Oso, would you please just send this to the Clinton and Obama campaigns? Or better yet, to the candidates themsevles? Because I have been biting my nails about this very last scenario that you're painting here, and I'm frightened. Especially frightened if Huckabee ends up being the R nominee, because I think he's the only one who can mobilize the evange-crazies.

Gah. In many ways (and probably not just in regards to politics) numb is easier.

Lesboprof said...

What about the role of the media here? We can send your excellent essay (SOOO much better than Steinem's disaster) to the candidates, but the media seems to me to be a huge part of the problem. As soon as Barack was in the race, the question of whether he was "black enough" was erupting everywhere. The media was doing polls and asking all manner of black leaders about his blackness.

Similarly, the media was freaking out about what we would call the female president's spouse and whether the men in the debate could attack Hillary without seeming ungentlemanly. And the media focus (and Edwards' focus in one debate) seemed to spend a lot of time on Hillary's hair, makeup, and clothes.

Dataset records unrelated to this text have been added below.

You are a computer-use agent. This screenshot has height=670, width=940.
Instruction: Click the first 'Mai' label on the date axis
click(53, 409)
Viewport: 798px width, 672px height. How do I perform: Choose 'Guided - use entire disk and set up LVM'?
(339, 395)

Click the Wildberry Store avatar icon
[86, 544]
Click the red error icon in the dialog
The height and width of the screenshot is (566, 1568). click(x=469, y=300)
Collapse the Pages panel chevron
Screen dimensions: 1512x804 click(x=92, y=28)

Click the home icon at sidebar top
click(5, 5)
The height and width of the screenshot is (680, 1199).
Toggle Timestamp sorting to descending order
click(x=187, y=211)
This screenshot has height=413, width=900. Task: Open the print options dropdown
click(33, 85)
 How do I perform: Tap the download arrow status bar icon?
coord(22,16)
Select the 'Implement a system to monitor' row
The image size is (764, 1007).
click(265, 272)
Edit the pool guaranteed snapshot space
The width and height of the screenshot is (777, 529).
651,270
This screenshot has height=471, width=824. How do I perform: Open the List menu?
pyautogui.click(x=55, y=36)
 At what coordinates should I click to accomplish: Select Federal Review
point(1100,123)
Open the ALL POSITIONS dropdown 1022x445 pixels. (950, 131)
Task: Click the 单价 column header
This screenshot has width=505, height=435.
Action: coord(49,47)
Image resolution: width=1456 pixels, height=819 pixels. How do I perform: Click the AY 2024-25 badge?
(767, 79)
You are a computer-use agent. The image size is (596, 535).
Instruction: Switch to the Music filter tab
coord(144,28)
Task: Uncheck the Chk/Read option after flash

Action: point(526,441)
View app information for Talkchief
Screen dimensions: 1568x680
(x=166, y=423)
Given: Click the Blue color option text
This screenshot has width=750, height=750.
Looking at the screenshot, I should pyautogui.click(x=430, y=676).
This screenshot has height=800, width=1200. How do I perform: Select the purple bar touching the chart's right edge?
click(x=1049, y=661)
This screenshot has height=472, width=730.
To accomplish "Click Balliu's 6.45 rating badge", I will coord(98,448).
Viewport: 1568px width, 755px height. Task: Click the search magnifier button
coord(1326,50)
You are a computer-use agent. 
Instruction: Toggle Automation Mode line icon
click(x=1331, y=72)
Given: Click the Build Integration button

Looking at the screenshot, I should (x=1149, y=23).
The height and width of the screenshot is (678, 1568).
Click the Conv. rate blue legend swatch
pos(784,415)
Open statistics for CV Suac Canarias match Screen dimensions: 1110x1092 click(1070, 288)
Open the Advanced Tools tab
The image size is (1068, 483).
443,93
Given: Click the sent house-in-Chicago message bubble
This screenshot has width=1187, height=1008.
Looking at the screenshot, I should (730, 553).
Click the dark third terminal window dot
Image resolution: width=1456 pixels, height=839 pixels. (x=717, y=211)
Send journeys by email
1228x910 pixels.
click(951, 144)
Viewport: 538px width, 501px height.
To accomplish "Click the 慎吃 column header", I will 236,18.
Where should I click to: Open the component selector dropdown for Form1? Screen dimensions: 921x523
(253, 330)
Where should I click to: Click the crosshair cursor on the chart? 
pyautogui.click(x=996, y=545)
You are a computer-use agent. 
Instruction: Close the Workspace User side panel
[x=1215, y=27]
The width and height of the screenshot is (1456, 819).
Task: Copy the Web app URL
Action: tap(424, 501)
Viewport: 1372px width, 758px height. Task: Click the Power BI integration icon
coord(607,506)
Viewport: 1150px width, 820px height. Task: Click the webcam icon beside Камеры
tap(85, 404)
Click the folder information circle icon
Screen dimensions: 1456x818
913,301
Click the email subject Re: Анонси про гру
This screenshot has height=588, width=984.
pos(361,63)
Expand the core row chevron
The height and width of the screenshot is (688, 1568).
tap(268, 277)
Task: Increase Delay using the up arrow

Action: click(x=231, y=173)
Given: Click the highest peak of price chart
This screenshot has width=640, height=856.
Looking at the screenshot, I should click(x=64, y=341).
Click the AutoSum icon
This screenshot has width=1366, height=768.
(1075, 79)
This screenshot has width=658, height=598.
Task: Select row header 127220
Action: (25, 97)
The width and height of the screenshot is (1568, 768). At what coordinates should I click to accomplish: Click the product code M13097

I agree that we need to raise questions and challenge these deployments of racism and sexism and require the media to go further. Perhaps one of the best things that may come out of the simplistic approach is that more black and female (and a few black female) political reporters and commentators will find themselves outlets to speak about these issues. The best moment for me of news coverage of New Hampshire was when Chris Matthews noted to Keith Olbermann that they should have had more women to comment and reflect on the night. Or perhaps more people of color... It was sad and telling that he was surprised by the oversight, but maybe they will realize that there are some differences simply based on experiences that lend individuals different insights.

GayProf said...

Great essay. I have been interested in the ways that white feminists have recently found it (once again) useful to pretend that gender always trumps race. Steinem is just the latest example. Perhaps, though, it is not unrelated to the fact that all her books remain in print, but This Bridge Called My Back may only be secured through diligent searching.

Margaret said...

I don't think that many (2nd wave?) feminists ever got over the 14th & 15th amendments. Seriously. And I don't think some of them truly get -- Steinem included, or especially-- how deeply racism has been a part of white feminism's history, and part of its reason for its (limited) success.

gwoertendyke said...

agree, and thank you for the entertaining trip along the current political landscape--

have you read lorrie moore's op-ed in the Times about last year's role model? she's quite pissy, but also quite funny and astute in parts. i'd love to hear your thoughts....

Anonymous said...

Ai ai I hope we don't end up with a Republican. It is interesting though that we do indeed appear to be ready to countenance a white woman or a Black man but not a woman of color as a "serious" candidate ... and that said white woman and Black man have to be pretty conservative, really, to be considered "serious." I'm for whoever doesn't support the Violent Radicalization and Homegrown Terrorism Act (for example) ... and watch both Clinton and Obama either support or evade voting on such things.